Dans cette attitude de « Democrazia Proletaria », il n'y a même plus seulement l'opportunisme d'organisations révolutionnaires à l'égard des organisations de gauche. Il s'agit d'un réformisme avoué : d'un réformisme de gauche, sans doute, mais d'un réformisme quand même. Et celui-ci a son aboutissement logique, tout simplement, dans la proposition d'une... participation ministérielle de « Democrazia Proletaria » au gouvernement des gauches dont elle a chanté les mérites ! C'est ainsi que, pour Lotta Continua, « les révolutionnaires ne se présentent pas aux élections seulement pour se compter : ils veulent aller au Parlement et veulent aller au gouvernement porter les objectifs et les revendications des masses.

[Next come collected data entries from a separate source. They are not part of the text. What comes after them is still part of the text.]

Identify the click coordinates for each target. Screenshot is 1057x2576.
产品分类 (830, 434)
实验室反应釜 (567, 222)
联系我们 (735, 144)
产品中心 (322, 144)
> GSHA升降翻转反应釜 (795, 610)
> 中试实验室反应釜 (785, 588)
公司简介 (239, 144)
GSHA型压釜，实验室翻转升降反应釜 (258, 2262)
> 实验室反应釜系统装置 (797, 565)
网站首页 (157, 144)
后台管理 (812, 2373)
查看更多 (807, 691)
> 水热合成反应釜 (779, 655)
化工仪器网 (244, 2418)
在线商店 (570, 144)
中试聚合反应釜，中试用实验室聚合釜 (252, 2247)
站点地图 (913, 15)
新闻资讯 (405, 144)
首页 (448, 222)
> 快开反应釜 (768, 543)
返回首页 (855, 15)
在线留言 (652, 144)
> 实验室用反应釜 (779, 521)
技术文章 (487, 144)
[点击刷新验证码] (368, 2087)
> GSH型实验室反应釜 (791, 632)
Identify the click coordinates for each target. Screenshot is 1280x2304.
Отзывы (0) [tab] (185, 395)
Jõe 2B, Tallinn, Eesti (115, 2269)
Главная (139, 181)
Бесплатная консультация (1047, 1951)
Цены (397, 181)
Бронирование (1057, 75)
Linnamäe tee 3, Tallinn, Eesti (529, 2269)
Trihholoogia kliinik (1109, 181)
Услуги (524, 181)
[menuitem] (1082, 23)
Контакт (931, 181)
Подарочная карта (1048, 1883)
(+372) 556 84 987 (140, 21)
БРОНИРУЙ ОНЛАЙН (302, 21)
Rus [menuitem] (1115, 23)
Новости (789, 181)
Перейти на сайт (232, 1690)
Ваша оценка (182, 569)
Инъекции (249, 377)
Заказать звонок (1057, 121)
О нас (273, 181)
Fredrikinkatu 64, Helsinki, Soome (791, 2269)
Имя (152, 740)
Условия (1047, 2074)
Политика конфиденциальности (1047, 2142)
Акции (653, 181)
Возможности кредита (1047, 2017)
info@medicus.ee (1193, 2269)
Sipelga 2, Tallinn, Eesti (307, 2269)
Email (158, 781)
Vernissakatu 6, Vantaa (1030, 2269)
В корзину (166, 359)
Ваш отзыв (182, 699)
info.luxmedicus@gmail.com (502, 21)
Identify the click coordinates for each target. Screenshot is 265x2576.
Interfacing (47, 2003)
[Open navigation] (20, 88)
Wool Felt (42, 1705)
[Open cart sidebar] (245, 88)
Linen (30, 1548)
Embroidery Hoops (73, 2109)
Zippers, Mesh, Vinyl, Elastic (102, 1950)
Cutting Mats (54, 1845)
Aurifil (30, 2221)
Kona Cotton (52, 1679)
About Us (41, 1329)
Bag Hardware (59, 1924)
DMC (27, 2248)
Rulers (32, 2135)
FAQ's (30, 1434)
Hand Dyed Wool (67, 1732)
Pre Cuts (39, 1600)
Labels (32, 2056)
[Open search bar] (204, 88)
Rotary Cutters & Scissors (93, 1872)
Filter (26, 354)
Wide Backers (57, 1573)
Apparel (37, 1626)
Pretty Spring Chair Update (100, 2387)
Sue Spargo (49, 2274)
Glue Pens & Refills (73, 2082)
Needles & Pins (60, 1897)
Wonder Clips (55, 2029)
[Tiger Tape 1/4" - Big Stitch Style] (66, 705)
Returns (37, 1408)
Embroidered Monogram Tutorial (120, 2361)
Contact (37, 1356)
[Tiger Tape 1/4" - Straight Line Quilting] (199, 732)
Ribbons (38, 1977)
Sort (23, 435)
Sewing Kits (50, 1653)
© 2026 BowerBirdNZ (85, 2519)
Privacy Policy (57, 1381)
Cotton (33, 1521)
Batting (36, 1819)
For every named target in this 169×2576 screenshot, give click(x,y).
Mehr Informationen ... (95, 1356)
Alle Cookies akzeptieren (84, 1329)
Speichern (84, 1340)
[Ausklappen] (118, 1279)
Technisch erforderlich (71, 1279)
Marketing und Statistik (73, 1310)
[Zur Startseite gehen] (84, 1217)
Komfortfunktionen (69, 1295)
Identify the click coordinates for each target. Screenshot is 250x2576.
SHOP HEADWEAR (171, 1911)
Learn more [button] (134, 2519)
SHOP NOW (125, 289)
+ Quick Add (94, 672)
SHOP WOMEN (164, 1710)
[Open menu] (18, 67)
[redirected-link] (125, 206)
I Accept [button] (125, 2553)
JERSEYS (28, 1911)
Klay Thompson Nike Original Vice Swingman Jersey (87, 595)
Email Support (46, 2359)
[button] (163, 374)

Mais seulement à condition que la lutte de classe crée dans le pays les conditions et rapports de force pour pouvoir compter dans une mesure déterminante ». (programme électoral de Lotta Continua). Avanguardia Operaia, de la même façon, envisage un gouvernement des gauches comme un gouvernement PS-PC-Democrazia Proletaria. Et le fait que cette proposition, dans les circonstances actuelles, ait évidemment bien peu de chances de rencontrer l'accord du PCI, n'empêche pas que cette démarche est révélatrice. Pour les dirigeants de Lotta Continua, comme pour ceux du PDUPC ou de Avanguardia Operaia, il n'y aurait aucune opposition à participer à un gouvernement bourgeois, aux côtés du PC et du PS. Ils pourraient alors y porter « les revendications des masses », à condition, comme dit Lotta Continua, que la pression des masses soit suffisante !

« L'unité des révolutionnaires », paraît-il réalisée ou en passe de l'être en Italie, apparaît donc, une fois regardée de près, comme un regroupement sur des bases purement réformistes. Le révélateur qu'est cette campagne électorale du 20 juin dissipe un peu le brouillard dont s'entourent depuis leur naissance des groupes comme Lotta Continua et Avanguardia Operaia. Leur politique, en réalité, ne diffère pas sensiblement de celle de cette « gauche du PC » qu'est le PDUPC, formé à partir de l'ex-PSIUP (Parti Socialiste Italien d'Unité Prolétarienne, équivalent italien du PSU, en crise depuis le début des années 1970) et du groupe du « Manifesto », exclu du PCI. Et, si l'unité réalisée lors de cette campagne est durable, si elle débouche effectivement sur une unification des forces qui soutiennent aujourd'hui « Democrazia Proletaria », ce ne sera nullement la création d'un mouvement révolutionnaire. Ce sera la création d'un parti réformiste de gauche, d'une sorte de PSIUP ou de PSU tout juste un peu repeint à des couleurs d'extrême-gauche, et dans lequel les ex-députés du PCI que sont les dirigeants du PDUPC espèrent pouvoir retrouver les moyens de jouer un rôle parlementaire.

Quant au soutien politique qu'apportent à ce regroupement des organisations comme les GCR ou, en France, la LCR, Révolution ! ou la GOP, au nom de « l'unité des révolutionnaires », il permet de juger du peu de principes politiques de ces organisations, qui les rend capables de cautionner ainsi une politique purement réformiste.